Elderly women are still less likely than elderly men to receive income from pensions other than Social Security, making Social Security all the more essential. Furthermore, women still receive lower pension benefits on average due to their comparatively lower pre-retirement earnings as well as the fact that women take more time out of the labor force to care for children and other family members. In fact, only one-quarter of women age 65 or older receive pension benefits compared to nearly half of men, and the median amount of women's pension income is only half that of men's. However, Social Security represents a progressive system of benefits, in that lower-wage earners receive a higher percentage of benefits than do higher-wage earners.
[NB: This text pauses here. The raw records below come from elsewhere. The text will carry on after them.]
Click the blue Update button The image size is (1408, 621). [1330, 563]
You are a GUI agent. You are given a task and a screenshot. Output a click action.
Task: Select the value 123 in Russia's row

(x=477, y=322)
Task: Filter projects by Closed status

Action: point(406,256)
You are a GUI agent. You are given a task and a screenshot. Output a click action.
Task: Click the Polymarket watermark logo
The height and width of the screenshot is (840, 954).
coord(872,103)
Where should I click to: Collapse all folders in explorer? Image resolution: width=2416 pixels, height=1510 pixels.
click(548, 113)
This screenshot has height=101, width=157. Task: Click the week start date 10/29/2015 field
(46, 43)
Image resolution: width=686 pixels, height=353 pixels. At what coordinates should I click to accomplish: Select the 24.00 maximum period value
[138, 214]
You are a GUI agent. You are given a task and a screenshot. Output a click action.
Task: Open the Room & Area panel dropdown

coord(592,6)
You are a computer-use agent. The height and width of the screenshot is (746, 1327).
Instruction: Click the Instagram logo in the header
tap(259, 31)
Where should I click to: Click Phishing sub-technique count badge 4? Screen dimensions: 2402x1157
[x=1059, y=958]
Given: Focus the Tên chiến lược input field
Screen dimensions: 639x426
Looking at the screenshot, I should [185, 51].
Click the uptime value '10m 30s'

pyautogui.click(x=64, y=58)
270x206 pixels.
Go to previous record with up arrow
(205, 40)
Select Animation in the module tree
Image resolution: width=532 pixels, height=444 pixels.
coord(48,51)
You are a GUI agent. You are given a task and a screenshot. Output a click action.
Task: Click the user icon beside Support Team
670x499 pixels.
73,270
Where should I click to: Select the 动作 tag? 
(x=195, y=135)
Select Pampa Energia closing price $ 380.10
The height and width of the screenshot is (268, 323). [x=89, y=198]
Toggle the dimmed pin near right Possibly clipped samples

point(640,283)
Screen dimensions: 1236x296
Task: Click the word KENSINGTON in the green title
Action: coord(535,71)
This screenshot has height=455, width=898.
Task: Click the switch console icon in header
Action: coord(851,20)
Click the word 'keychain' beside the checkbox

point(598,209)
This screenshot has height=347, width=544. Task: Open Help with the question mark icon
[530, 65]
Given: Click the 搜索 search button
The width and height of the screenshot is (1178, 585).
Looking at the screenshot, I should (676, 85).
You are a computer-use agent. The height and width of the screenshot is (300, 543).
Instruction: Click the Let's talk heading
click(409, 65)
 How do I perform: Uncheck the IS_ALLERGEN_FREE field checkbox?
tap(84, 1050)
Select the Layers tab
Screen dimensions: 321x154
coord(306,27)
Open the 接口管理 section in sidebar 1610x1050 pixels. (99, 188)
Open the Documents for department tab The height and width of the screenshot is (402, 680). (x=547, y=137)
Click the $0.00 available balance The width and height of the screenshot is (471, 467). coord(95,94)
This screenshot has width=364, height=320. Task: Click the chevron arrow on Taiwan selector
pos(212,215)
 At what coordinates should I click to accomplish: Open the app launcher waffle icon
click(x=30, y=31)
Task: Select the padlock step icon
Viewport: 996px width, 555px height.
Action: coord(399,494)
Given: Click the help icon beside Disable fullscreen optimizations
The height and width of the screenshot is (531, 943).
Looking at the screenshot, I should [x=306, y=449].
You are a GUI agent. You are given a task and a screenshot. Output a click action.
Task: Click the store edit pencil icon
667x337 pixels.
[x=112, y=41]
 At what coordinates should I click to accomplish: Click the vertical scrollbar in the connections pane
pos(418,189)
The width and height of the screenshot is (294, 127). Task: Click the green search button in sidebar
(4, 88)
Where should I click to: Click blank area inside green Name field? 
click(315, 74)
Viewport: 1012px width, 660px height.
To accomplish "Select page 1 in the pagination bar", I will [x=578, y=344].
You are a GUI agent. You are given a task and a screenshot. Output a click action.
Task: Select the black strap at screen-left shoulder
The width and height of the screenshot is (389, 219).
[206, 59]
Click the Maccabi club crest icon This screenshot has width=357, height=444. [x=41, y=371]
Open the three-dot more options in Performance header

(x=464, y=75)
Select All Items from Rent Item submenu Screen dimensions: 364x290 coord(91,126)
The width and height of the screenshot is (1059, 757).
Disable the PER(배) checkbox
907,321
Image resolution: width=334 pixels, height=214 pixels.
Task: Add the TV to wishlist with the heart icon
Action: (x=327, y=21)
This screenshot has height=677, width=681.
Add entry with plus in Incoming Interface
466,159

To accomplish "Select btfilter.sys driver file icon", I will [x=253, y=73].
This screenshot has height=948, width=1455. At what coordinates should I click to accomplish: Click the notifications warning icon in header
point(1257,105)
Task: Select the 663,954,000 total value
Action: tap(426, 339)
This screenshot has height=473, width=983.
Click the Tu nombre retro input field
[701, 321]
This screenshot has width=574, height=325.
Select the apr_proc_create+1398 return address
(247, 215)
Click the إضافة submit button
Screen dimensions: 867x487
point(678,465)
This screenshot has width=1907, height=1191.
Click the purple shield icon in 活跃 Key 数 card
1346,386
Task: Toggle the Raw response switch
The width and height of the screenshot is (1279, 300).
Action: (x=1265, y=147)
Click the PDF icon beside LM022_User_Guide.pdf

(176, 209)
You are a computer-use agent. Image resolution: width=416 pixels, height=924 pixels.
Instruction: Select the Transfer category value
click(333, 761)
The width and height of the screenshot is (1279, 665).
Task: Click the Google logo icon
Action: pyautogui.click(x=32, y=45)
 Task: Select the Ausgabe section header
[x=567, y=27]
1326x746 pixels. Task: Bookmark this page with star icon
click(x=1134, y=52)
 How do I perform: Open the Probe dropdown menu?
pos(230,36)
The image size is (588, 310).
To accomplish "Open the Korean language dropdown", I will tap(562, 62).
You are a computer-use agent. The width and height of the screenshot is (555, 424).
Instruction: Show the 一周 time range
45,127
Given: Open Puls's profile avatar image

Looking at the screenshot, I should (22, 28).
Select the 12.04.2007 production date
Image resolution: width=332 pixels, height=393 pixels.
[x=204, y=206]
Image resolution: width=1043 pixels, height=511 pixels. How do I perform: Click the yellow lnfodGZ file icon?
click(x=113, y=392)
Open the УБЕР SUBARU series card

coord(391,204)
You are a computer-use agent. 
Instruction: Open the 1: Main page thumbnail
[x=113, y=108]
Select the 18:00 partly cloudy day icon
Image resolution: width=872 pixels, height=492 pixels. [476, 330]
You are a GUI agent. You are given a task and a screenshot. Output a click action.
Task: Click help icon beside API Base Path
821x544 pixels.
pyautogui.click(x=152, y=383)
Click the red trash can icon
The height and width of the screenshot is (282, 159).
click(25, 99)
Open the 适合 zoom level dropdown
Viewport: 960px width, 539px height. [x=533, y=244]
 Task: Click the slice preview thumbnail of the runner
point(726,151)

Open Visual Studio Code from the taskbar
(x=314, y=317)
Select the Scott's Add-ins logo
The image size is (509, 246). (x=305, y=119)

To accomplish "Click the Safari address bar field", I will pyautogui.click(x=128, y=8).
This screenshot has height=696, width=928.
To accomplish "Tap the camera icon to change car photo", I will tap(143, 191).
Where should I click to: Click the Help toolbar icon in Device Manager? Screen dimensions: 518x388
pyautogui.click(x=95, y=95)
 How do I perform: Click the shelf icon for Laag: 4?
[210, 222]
Conversely, according to Diana Zuckerman, president of the National Research Center for Women and Families, a privatized system would unfairly privilege high-wage earners at the expense of lower-wage earners, mainly women.

According to the National Women's Law Center, 94 percent of adults who receive benefits as the relative of a retired, disabled, or deceased worker are women. Furthermore, 98 percent of recipients obtaining benefits as a surviving spouse are women. For never married, divorced, and widowed women of retirement age, Social Security comprises an average of 52 percent of their income, compared to the average 38 percent of retirement income for unmarried men.

As a consequence of women's longer life expectancy compared to that of men, women can expect to spend more years in retirement. Therefore, women have a higher chance of exhausting other forms of income, placing a greater reliance upon Social Security's vital income provisions. Furthermore, unlike some other programs that threaten to run out during the course of the recipient's retirement, Social Security provides guaranteed, predictable benefits that cannot be outlived. Privatization would eliminate the lifetime guarantee of benefits so that when a personal account runs out of funds over the course of the recipient's retirement, the money is gone for good. In addition, given women's longer life spans, the fact that Social Security benefits are adjusted yearly to keep up with inflation is particularly important. Given the greater average number of years women spend in retirement, defending Social Security for its guaranteed provision of reliable benefits represents a particularly important concern for women.

Social Security benefits serve as an especially important source of income for women of color. Women of color are less likely than European American women and men of any race to receive pension income at retirement. Women of color are also more vulnerable to becoming disabled during their working lives, making Social Security's disability benefits particularly crucial.

Private accounts cannot duplicate the special protections Social Security affords women. More than just another workers' retirement program, Social Security is a social insurance program that keeps millions of women and their families out of poverty. This vital program must be protected and defended.